January 11, 2012 Cathy O'Neil, mathbabe

A few days ago I posted about how riled up I was to see the Heritage Foundation publish a study about teacher pay which was obviously politically motivated. In the comment section a skeptical reader challenged me on a few things. He had some great points, and I’d love to address them all, but today I will only address the most important one, namely:

…the criticism about this particular study could be leveled to any study funded by any think tank, from the lowly ones, to the more prestigious ones, which have near-academic status (e.g. Brookings or Hoover). But indeed, most social scientists have a political bias. Piketty advised Segolene Goyal. Does it invalidate his study on inequality in America? Rogoff is a republican. Should one dismiss his work on debit crises? I think the best reaction is not to dismiss any study, or any author for that sake, on the basis of their political opinion, even if we dislike their pre-made tweets (which may have been prepared by editors that have nothing to do with the authors, by the way). Instead, the paper should be judged on its own merit. Even if we know we’ll disagree, a good paper can sharpen and challenge our prior convictions.

Agreed! Let’s judge papers on their own merits. However, how can we do that well? Especially when the data is secret and/or the model itself is only vaguely described, it’s impossible. I claim we need to demand more information in such cases, especially when the results of the study are taken seriously and policy decisions are potentially made based on them.

What should we do?

Addressing this problem of verifying modelling results is my goal with defining open source models. I’m not really inventing something new, but rather crystallizing and standardizing something that is already in the air (see below) among modelers who are sufficiently skeptical of the underlying incentives that modelers and their institutions have to look confident.

The basic idea is that we cannot and should not trust models that are opaque. We should all realize how sensitive models are to design decisions and tuning parameters. In the best case, this means we, the public, should have access to the model itself, manifested as a kind of app that we can play with.

Specifically, this means we can play around with the parameters and see how the model changes. We can input new data and see what the model spits out. We can retrain the model altogether with a slightly different assumption, or with new data, or with a different cross validation set.
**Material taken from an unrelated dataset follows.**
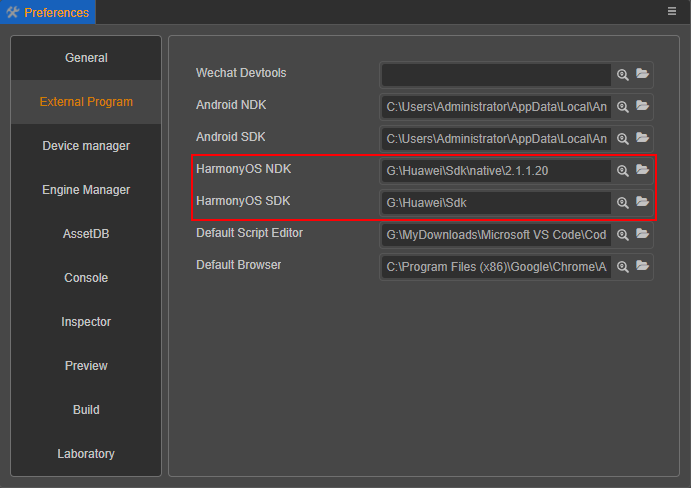Viewport: 691px width, 488px height.
Task: Click the HarmonyOS NDK search icon
Action: click(622, 171)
The technology to allow us to do this all exists – even the various ways we can anonymize sensitive data so that it can still be semi-public. I will go further into how we can put this together in later posts. For now let me give you some indication of how badly this is needed.

Already in the Air

I was heartened yesterday to read this article from Bloomberg written by Victoria Stodden and Samuel Arbesman. In it they complain about how much of science depends on modeling and data, and how difficult it is to confirm studies when the data (and modeling) is being kept secret. They call on federal agencies to insist on data sharing:

Many people assume that scientists the world over freely exchange not only the results of their experiments but also the detailed data, statistical tools and computer instructions they employed to arrive at those results. This is the kind of information that other scientists need in order to replicate the studies. The truth is, open exchange of such information is not common, making verification of published findings all but impossible and creating a credibility crisis in computational science.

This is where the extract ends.